Yerel saatle 20.30’da inmesi beklenen uçak, o akşam 23 dakika rötar yaptı. Alana saat 20.53’te kondu. Zarrab uçaktan inip pasaport kontrolüne ilerledi. Bu sırada yapılan kontrolde sorunlu yolcular için hazırlanan ikinci kontrol bölümüne gönderildi. Burada beklemeye başladı. Yaklaşık bir saat sonra da durum, federal suçları araştırmakla görevli FBI ajanlarının kontrolüne geçti. Ve dosyayla ilgili konuşma yetkisi bulunan
FBI Ajanı Kelly Langmesser olayla ilgili yaptığı açıklamada Zarrab'ın 19 Mart akşamı saat 22.20 sularında Miami Uluslararası Havalimanı’nda herhangi bir olay yaşanmadan gözaltına alındığını söyledi.
Kontrespiyonaj araştırdı
ABD’de de geniş yankı uyandıran Zarrab soruşturmasına, konu ABD ulusal güvenliğini ilgilendirdiğinden FBI New York Bürosu ile Adalet Bakanlığı’nın kontrespiyonaj (Amerikan Devleti’nin karşı casusluk dosyalarını araştıran birimler) masaları katkı sağladı. Soruşturmaya bakacak bölüm ise terörizm ve narkotik masası olarak belirlendi. Zarrab’a yönelik suçlamalar, geçen yıl İran’ın nükleer programı nedeniyle Tahran’la varılan anlaşmaya kadar ABD’nin en önemli ulusal güvenlik tehditlerinden biri sayılan İran’a ilişkinin olduğundan Zarrab’ın ilk aşamada tutuksuz yargılanması da mümkün olmadı. Ayrıca dosyanın, ABD’nin uluslararası çapta büyük davalarına bakan ve geçmişte nükleer programı nedeniyle İran’a uygulanan ABD yaptırımlarının takibini de üstlenen New York Güney Bölge Savcılığı’nca yürütülmesi de, konunun ABD için nasıl üst düzey ele alındığının bir işareti oldu.

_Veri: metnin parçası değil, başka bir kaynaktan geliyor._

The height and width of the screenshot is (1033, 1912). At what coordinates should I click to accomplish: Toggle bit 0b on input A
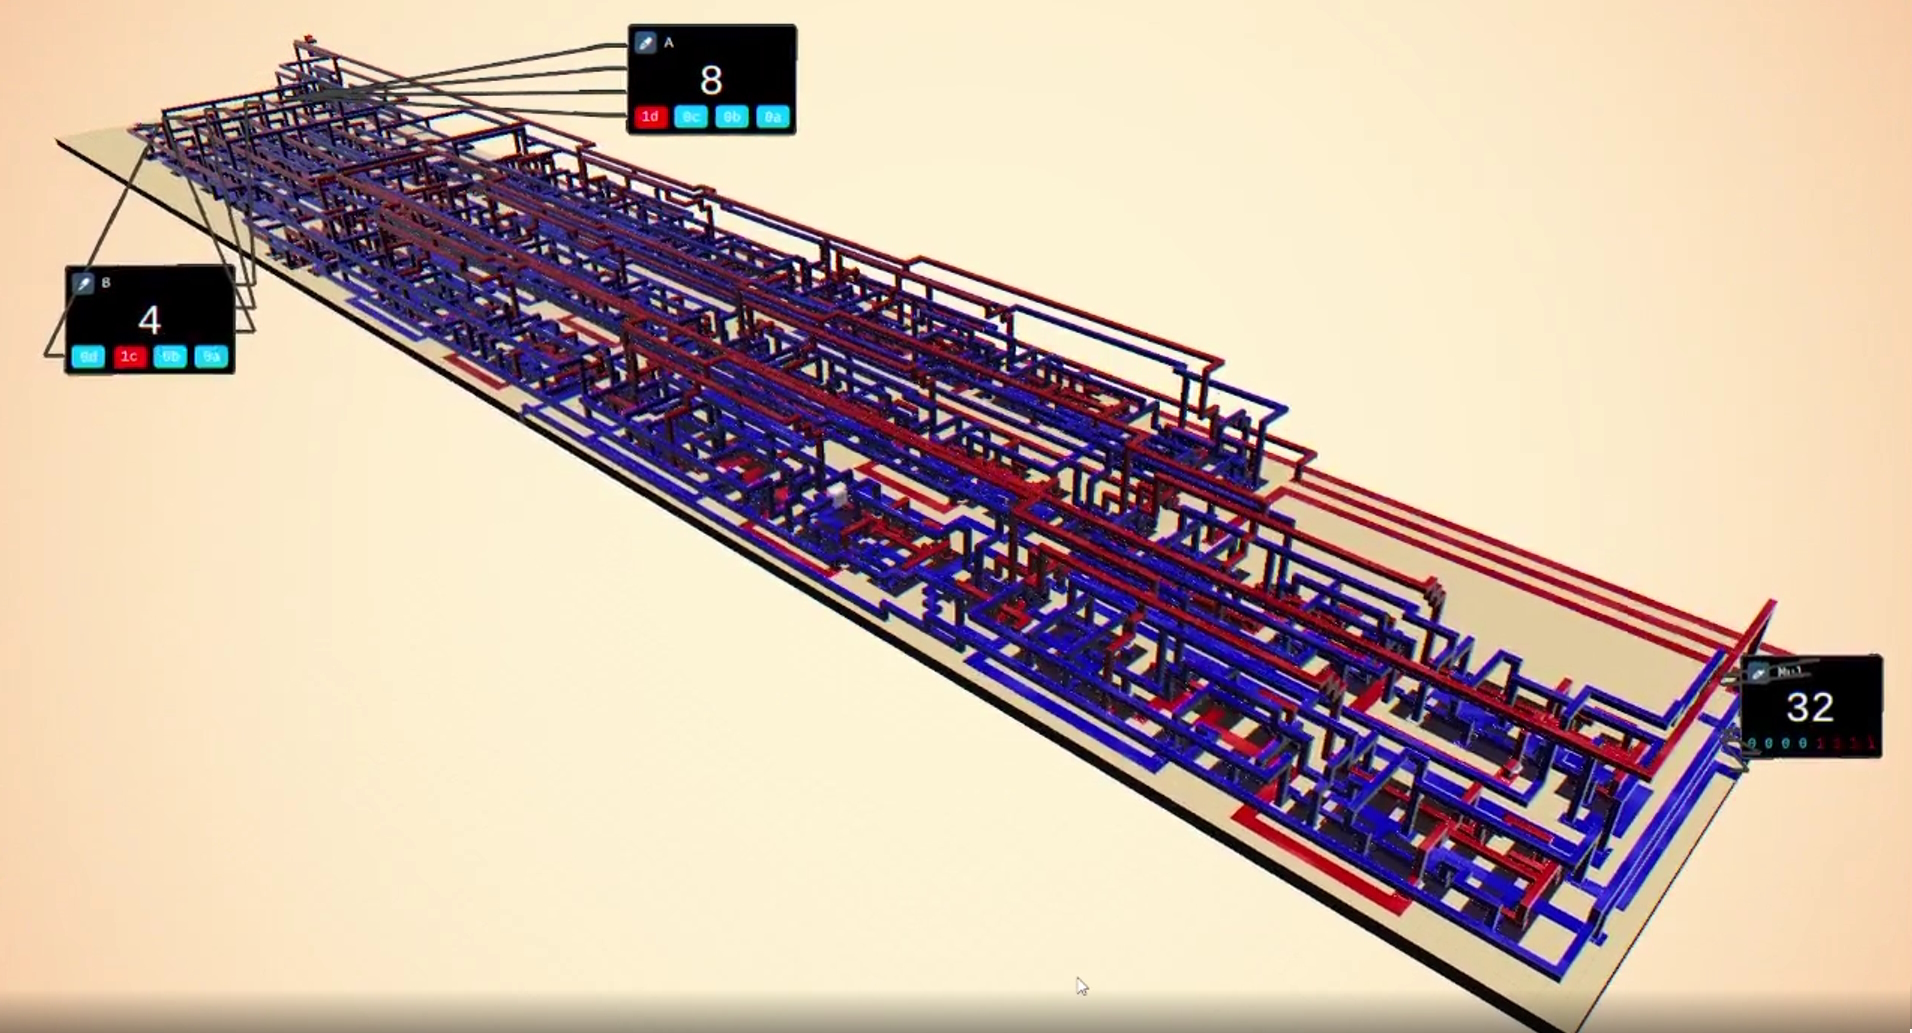click(x=731, y=117)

ABD’ye neden geldi, 4 Nisan'da netleşecek
Zarrab soruşturmasına dair şimdiye kadar ortaya çıkan bilgiler ışığında cevap gerektiren en önemli soru ise Zarrab’ın ABD’ye neden geldiği. ABD’nin İran yaptırımlarını ihlal ettiği konusunda geçmişte Türkiye’de açılan 17-25 Aralık rüşvet soruşturmalarında da güçlü deliller olduğu halde ABD’de hapse düşme riskini neden göze aldığı. En önemlisi de bundan sonra ABD’li yetkililerle bu soruşturma sırasında ne ölçüde işbirliği yapıp, Türkiye’de birlikte çalıştığı kişilerle ilgili ne kadar bilgi paylaşacağı. Bu soruların cevaplarının, Zarrab’ın Miami’de tekrar hâkim karşısına çıkarılacağı 4 Nisan’da netleşmesi bekleniyor.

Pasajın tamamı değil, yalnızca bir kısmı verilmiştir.